Von der Natur lernen
Dass Reaktionen, welche neue Kohlenstoffbindungen knüpfen, auch ohne Abfallprodukte funktionieren, konnte der Chemiker nun in seinem Projekt VINCAT beweisen, für das er den prestigeträchtigen Consolidator Grant des European Research Councils (ERC) erhielt. Gelernt hat er von "der wohl besten Chemikerin der Welt", der Natur: "In der Natur wäre die Wittig-Reaktion keine Erfolgsstory gewesen. Die meisten natürlichen Reaktionen funktionieren atomökonomisch, das heißt es entstehen keine Nebenprodukte. Und wenn Stoffe zurückbleiben, werden sie sofort in andere Verbindungen recycelt", so Maulide.

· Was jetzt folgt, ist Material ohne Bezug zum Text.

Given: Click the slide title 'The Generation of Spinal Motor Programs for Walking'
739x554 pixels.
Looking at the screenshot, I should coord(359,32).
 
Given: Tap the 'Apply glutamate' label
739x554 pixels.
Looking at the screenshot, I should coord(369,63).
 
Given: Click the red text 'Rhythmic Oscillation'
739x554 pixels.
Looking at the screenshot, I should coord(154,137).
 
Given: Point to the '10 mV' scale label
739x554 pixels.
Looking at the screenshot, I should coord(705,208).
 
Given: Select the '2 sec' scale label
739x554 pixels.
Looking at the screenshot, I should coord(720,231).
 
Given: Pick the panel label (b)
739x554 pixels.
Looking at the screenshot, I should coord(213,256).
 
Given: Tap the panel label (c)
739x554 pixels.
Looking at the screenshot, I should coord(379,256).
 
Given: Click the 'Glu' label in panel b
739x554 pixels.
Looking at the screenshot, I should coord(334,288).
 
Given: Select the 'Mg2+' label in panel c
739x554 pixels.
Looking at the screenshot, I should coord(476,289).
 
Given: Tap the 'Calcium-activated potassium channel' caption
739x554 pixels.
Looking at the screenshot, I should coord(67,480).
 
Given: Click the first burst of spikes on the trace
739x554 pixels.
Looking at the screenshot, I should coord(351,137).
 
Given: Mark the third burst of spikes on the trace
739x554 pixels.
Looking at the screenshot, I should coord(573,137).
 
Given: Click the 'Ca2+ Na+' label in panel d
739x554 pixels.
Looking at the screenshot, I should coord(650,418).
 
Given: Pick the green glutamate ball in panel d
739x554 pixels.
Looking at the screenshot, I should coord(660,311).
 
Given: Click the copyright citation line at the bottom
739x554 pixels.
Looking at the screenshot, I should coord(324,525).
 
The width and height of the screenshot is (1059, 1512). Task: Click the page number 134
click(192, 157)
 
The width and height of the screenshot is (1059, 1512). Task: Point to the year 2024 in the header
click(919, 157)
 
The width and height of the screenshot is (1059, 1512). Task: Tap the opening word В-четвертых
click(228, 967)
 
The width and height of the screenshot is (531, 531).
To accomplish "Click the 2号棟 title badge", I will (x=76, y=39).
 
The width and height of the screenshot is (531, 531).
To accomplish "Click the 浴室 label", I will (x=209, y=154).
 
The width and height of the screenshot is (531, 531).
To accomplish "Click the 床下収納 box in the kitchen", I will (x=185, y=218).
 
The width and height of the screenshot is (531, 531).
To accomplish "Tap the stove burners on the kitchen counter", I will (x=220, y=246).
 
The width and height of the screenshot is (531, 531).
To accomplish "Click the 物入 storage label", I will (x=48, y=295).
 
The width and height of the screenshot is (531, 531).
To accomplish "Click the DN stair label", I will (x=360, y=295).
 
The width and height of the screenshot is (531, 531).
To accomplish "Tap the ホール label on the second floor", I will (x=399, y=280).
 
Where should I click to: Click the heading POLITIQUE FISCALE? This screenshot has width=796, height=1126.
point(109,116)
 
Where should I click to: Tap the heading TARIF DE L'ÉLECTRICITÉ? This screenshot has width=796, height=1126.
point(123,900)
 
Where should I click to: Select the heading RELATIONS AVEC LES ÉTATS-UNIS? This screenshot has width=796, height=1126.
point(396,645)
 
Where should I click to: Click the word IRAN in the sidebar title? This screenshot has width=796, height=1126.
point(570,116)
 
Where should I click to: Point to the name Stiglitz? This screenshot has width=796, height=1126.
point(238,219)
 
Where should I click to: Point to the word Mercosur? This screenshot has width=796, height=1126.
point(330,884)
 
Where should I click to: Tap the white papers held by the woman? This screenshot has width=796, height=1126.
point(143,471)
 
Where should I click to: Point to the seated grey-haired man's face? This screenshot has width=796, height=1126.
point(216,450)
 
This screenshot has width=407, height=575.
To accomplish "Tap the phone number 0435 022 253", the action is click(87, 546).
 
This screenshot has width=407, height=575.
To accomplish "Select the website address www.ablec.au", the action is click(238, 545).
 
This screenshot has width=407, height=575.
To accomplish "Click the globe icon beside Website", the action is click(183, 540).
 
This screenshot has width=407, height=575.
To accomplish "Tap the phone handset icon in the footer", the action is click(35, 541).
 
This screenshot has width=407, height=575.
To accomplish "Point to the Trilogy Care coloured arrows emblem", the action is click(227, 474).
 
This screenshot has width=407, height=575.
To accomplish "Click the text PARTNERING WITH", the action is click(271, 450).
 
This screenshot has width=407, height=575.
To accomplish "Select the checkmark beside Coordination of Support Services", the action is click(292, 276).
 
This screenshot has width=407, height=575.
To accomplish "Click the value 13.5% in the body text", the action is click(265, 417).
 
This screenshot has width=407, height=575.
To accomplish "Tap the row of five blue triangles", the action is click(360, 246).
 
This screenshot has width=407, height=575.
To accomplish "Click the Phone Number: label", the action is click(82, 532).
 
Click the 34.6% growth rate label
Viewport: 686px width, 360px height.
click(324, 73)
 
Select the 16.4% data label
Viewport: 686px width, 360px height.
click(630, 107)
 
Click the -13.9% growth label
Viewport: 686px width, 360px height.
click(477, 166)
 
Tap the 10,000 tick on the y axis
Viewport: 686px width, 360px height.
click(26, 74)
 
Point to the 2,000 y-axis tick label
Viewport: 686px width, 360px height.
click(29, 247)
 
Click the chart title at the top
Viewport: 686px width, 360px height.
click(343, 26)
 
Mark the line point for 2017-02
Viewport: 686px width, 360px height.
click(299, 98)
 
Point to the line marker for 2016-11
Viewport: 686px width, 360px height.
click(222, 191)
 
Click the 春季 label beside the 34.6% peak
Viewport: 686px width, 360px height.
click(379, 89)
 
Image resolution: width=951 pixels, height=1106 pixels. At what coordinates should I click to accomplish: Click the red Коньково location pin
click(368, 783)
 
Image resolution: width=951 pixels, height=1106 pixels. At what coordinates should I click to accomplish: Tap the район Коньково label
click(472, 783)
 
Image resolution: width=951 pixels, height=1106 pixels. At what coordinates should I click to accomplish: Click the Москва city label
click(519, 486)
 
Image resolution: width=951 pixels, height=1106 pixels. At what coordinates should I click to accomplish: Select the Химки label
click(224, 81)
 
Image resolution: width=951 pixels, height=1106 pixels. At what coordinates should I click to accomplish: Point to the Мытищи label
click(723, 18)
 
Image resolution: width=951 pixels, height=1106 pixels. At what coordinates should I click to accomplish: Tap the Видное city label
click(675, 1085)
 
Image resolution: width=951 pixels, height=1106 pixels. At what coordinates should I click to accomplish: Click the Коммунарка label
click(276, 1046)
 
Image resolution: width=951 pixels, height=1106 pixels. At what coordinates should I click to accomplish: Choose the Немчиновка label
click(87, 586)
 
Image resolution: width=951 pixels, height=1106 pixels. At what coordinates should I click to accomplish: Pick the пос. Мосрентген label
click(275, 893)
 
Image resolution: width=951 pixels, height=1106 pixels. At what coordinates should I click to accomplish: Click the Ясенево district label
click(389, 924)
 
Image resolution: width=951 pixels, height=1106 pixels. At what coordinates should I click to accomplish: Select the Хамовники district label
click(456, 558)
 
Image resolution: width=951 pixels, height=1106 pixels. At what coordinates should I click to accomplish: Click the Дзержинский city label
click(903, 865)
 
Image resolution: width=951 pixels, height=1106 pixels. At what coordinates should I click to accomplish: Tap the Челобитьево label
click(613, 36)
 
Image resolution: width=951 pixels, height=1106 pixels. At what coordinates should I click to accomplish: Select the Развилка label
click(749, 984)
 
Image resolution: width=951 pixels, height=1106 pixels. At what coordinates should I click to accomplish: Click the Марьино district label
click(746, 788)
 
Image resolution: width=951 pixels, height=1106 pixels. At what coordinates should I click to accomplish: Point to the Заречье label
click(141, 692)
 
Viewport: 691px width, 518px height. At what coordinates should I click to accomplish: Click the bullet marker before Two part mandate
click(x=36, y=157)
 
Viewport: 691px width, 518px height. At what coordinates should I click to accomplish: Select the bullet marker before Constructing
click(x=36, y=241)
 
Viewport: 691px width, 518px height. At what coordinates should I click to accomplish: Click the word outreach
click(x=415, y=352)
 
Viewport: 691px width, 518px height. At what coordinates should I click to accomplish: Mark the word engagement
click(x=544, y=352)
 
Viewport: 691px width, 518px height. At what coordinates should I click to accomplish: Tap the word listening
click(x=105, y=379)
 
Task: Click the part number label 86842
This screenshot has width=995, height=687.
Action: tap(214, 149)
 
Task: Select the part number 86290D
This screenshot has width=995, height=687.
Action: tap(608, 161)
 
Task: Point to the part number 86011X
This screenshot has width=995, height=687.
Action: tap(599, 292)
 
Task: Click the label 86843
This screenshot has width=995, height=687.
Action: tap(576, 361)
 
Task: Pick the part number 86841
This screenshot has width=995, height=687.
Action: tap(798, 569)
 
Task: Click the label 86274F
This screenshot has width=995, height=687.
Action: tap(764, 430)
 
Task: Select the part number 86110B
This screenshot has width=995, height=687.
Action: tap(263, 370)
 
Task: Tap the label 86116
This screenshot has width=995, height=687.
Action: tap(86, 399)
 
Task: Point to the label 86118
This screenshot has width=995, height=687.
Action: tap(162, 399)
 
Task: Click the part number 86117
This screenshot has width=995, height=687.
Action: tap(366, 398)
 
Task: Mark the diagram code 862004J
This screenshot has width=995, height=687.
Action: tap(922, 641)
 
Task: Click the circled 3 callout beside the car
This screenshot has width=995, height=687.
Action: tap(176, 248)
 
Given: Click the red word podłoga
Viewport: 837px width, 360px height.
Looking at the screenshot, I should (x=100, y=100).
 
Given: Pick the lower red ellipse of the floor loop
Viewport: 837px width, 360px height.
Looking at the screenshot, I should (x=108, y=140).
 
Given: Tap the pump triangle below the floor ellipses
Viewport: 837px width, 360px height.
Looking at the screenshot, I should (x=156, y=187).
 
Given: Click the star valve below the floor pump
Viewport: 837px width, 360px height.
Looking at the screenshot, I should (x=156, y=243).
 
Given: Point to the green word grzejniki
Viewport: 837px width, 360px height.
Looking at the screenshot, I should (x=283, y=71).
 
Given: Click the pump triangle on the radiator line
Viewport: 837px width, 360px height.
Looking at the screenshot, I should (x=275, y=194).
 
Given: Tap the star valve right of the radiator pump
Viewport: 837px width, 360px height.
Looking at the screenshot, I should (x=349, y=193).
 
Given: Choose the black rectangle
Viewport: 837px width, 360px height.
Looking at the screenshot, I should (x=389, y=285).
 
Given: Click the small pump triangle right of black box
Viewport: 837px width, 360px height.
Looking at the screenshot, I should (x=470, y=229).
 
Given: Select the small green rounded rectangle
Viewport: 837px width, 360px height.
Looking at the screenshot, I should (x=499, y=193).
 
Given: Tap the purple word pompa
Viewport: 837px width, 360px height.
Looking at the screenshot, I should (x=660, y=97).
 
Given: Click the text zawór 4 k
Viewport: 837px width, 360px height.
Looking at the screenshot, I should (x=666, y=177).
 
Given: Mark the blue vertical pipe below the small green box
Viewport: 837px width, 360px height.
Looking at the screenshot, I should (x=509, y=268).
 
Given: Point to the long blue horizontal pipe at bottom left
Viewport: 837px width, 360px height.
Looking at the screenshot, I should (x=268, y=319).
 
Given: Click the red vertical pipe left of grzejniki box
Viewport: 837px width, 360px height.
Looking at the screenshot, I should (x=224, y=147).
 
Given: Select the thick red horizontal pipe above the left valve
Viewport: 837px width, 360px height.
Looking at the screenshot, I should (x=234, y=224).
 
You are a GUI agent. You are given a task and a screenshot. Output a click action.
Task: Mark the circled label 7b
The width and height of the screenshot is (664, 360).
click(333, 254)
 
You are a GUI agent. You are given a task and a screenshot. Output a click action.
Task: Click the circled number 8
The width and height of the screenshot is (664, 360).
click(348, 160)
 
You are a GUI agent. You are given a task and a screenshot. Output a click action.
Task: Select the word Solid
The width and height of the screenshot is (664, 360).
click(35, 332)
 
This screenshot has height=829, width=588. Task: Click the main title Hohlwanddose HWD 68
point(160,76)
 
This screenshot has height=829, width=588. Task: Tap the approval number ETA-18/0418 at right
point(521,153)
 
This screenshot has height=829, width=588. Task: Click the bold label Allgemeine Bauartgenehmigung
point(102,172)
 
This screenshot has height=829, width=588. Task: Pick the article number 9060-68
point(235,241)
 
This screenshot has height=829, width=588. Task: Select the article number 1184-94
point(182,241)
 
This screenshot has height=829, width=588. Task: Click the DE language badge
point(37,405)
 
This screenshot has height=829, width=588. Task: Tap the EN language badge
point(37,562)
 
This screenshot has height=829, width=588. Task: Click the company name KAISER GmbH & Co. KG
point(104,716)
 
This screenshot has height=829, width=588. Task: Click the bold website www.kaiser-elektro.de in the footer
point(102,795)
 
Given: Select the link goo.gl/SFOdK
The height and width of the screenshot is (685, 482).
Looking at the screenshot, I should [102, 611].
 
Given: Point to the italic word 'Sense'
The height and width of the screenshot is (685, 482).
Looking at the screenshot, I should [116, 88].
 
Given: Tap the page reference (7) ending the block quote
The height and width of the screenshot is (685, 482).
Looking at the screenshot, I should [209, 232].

Im Bruchteil einer Sekunde
In VINCAT entwickelt Maulide Reaktionen, die neue Kohlenstoffbindungen knüpfen und den nachhaltigen Reaktionen aus der Natur nahekommen. Energiereiche Vinyl-Kationen, die nur Sekundenbruchteile als Zwischenprodukte existieren, ermöglichen die umweltfreundlichen Reaktionen. Die chemischen Zwischenstufen konnten Maulide und sein Team erst kürzlich durch Massenspektroskopie und theoretische Berechnungen nachweisen.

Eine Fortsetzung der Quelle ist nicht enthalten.